TEXT PROVIDED:

Game Informer’s Matt Helgeson has decided to make the gaming behemoth into a top producer of anti-GamerGate propaganda. The Minneapolis-based publication is the biggest game magazine in the world and is also owned by the biggest chain of game stores in the world (GameStop). Helgeson’s first foray into anti-GamerGate agitprop started with the November 2014 issue with an Anita Sarkeesian interview. His most recent propaganda piece was an Ashly Burch interview in the June 2015 issue, the first half focusing on her and the rest on GamerGate. Reaxxion has delved into Helgeson’s and Game Informer’s role in the debacle.
Understanding Game Informer
Game Informer is not an ordinary game magazine by any stretch. As mentioned above, the publication is the mouthpiece of the game retailer GameStop. Everybody who pays $15 annually for the GameStop Pro Rewards Card is automatically given a Game Informer subscription. This has led to the magazine’s boasting 7 million subscriptions and proclaiming itself as the most subscribed-to magazine in the world. According to the Alliance of Audited Media, Game Informer manages to sell around 20,000 magazines monthly outside of the subscriptions.
Even as Game Informer is riding the success of GameStop’s rewards program, they still have a lot of power among video game companies, and they do lord it over them. The prospect of 7 million eyeballs who are interested in gaming is what these companies advertising departments dream about. Game Informer knows this and charges an unbelievable premium to advertise with them. Let’s just say that video game companies are transferring massive amounts of money to advertise on Game Informer.

INPUT DATA:
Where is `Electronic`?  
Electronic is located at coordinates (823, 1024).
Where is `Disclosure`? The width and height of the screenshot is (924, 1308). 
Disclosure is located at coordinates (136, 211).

YOUR ASSIGNMENT:
From the article about Game Informer, copy word for word the passage starting with "Game Informer’s Matt" and going on through "in the debacle.".

EXERCISE RESPONSE:
Game Informer’s Matt Helgeson has decided to make the gaming behemoth into a top producer of anti-GamerGate propaganda. The Minneapolis-based publication is the biggest game magazine in the world and is also owned by the biggest chain of game stores in the world (GameStop). Helgeson’s first foray into anti-GamerGate agitprop started with the November 2014 issue with an Anita Sarkeesian interview. His most recent propaganda piece was an Ashly Burch interview in the June 2015 issue, the first half focusing on her and the rest on GamerGate. Reaxxion has delved into Helgeson’s and Game Informer’s role in the debacle.